19. The method of claim 17:

at least one hashing algorithm comprising an unreliable hashing algorithm; and

comparing a current hashcode of a segment with an original hashcode of the segment comprising: upon determining that the selected hashing algorithm comprises an unreliable hashing algorithm, refusing to compare the original hashcodes of the segment with the original hashcode of the segment.
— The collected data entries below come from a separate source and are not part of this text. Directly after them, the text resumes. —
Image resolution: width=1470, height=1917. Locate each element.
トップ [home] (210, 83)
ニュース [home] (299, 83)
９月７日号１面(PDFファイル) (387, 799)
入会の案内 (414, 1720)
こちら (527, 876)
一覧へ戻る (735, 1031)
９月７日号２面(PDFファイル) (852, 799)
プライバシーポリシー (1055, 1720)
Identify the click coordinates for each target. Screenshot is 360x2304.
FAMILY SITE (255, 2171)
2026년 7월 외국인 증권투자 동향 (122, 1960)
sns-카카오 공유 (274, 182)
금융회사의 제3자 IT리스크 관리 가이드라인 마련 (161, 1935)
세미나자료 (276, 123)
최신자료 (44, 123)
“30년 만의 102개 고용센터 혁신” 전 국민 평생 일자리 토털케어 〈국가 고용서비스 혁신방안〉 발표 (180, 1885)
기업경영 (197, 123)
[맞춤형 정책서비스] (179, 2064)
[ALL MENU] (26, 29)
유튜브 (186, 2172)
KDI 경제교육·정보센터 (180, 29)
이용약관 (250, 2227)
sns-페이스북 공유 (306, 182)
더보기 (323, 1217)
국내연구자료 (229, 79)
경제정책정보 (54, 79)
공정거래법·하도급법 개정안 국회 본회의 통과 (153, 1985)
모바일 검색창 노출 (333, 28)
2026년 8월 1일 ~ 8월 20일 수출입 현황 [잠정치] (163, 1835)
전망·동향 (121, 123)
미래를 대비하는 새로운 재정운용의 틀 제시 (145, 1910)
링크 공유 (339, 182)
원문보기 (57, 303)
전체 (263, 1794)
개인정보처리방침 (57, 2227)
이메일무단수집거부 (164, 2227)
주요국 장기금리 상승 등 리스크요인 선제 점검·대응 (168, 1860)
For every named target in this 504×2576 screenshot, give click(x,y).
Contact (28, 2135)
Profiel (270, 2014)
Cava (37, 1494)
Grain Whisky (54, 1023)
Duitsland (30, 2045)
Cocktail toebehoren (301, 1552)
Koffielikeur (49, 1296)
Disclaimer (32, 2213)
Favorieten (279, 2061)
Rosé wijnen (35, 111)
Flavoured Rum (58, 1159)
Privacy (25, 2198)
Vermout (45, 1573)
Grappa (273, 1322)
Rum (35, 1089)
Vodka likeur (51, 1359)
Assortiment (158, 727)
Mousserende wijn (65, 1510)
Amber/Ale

20. A computer-readable storage medium comprising instructions that, when executed on a processor of a device having access to at least two compression techniques, at least two hashing algorithms respectively configured to generate hashcodes, and a cryptographic signature algorithm configured to generate and compare cryptographic signatures, fulfill requests to read selected segments of selected objects by:

upon receiving a request to generate an archive of at least one object of an object set, the request specifying a selected hashing algorithm to be used to calculate hashcodes of the segments of at least one object, the selected hashing algorithm associated with a uniform resource identifier: for respective segment of respective objects, calculating an original hashcode of the segment with the selected hashing algorithm; for respective objects, using the compression technique, compressing the object from the segments of the segment size into blocks respectively having a block size; generating a central directory; generating a block map indicating, for respective objects: an uncompressed size of the object; for respective blocks, the original hashcode of the segment corresponding to the block; the block sizes of respective blocks of the object that have been compressed with a compression technique; and the uniform resource identifier of the selected hashing algorithm; adding the block map to the central directory; generating a cryptographic signature of the block map;

generating an archive of the object set comprising: the blocks of respective objects, the archive byte-aligning respective blocks, respective objects preceded in the archive by a local header having a local header size, and the archive including at least one uncompressed object that is not compressed with a compression technique; the block map stored as an object of the object set and indicating the local header sizes of the local headers of respective objects; and the cryptographic signature of the block map; and upon receiving a request to read at least one selected segment of a selected object compressed with a compression technique from segments having a segment size to blocks having a block size and stored within an archive: verifying the cryptographic signature of the block map; using the central directory, identifying a start address of the selected object within the archive; using the block map, identifying selected blocks corresponding to the selected segments of the selected object; inferring a size of the last segment according to the segments size, a block count of blocks comprising the object, and the uncompressed size of the object; and for respective selected blocks: using the block map, identifying a block offset of the selected block within the selected object by adding the local header size of the local header of the selected object and the block offset of the selected block within the object to the start address of the selected object within the archive; reading the selected block at the block offset of the selected object; using the compression technique, expanding the selected block to generate at least one selected segment; identifying the uniform resource identifier identifying a selected hashing algorithm of the object; using the uniform resource identifier, retrieve the selected hashing algorithm for the object; upon determining that the selected hashing algorithm does not comprise an unreliable hashing algorithm: using the selected hashing algorithm, calculating the current hashcode of the segment of the object; comparing the current hashcode of the segment with the original hashcode of the segment; and providing the selected segment to fulfill the request.